20 August 2014
A South African developed video streaming solution, specially designed to cater for the low-speed internet environment encountered in most parts of Africa, has been released as a free mobile application for Apple and Android phones.
The platform, known as Adaptive Real-Time Internet Streaming Technology (Artist), makes unbroken video-streaming possible with the use of algorithms to adjust quality to available bandwidth – meaning that the rate at which a video streams varies depending on the available bandwidth at the time.
Artist’s rate-adaptive technology makes buffering a thing of the past, by automatically adjusting picture quality to ensure that the video stream does not have to buffer or break. Users can increase video quality with a simple volume-like button, allowing them to control their own data costs.
The platform was developed by a consortium of researchers and engineers from the Council for Scientific and Industrial Research (CSIR), the University of Cape Town and East Coast Access, and is now being commercialised by start-up company Tuluntulu (the Zulu word for “stream”).
The mobile app, recently launched on the Apple iOS and Google Android App stores, delivers 10 unique “TV-type” channels 24 hours a day, seven days a week. The download of the app is free, but viewers do pay for the associated data costs.
The new technology could have a major impact in Africa, where accessible bandwidth is still an issue.

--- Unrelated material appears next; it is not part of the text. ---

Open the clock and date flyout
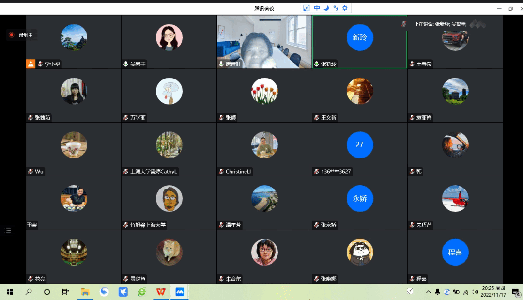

The International Telecommunication Union (ITU) estimates that fixed (in other words, high speed) broadband penetration is less than 1% in sub-Saharan Africa, compared to about 27.2% in developed nations.

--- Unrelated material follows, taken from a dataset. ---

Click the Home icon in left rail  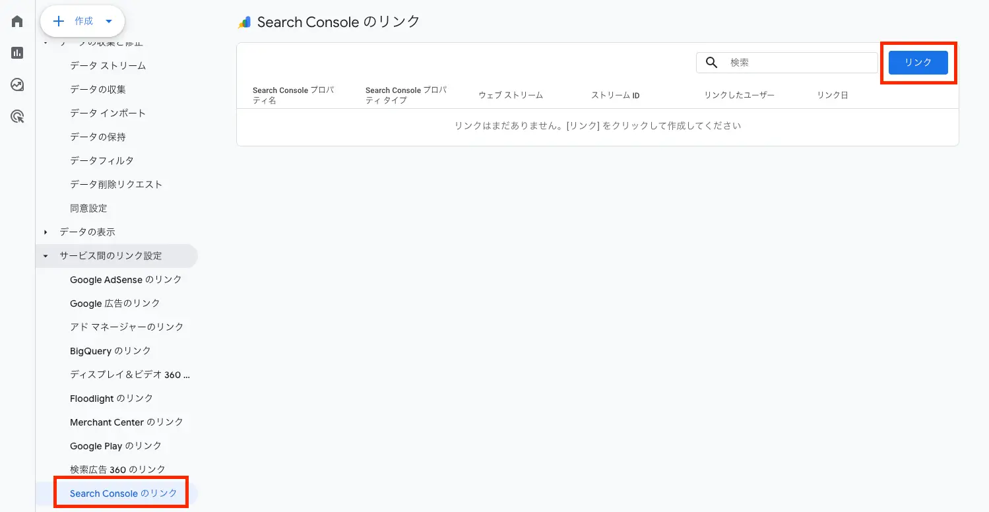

For mobile subscriptions, however, Africa isn’t nearly as far behind the rest of the world as it is with high-speed broadband. The ITU reports that per 100 inhabitants, Africa has around 63.5 mobile subscriptions, while Asian regions are at 88.7, Europe is at 126.5 and the Americas are at 109.4.

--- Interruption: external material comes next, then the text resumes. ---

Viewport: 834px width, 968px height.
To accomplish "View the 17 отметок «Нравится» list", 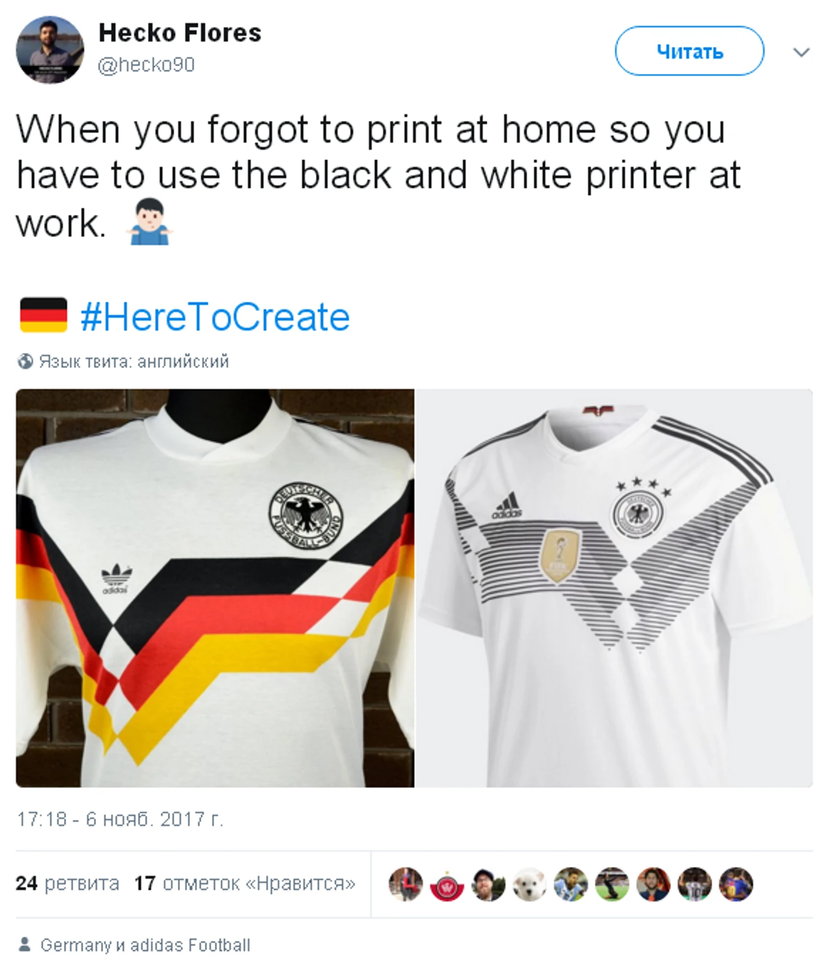I will (x=244, y=883).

“The app opens up new opportunities for content creators and advertisers across the African continent,” Tuluntulu CEO Pierre van der Hoven said in a statement last week.
“Only two of the launch channels are established broadcast channels and the rest are new players in the market. There are now new voices, new content and new business models,” Van der Hoven said.
“The reach offered by this medium can also have a quick and significant impact in areas such as education. Furthermore, with users able to control their own data costs, they can watch video content for as little as R5 an hour.”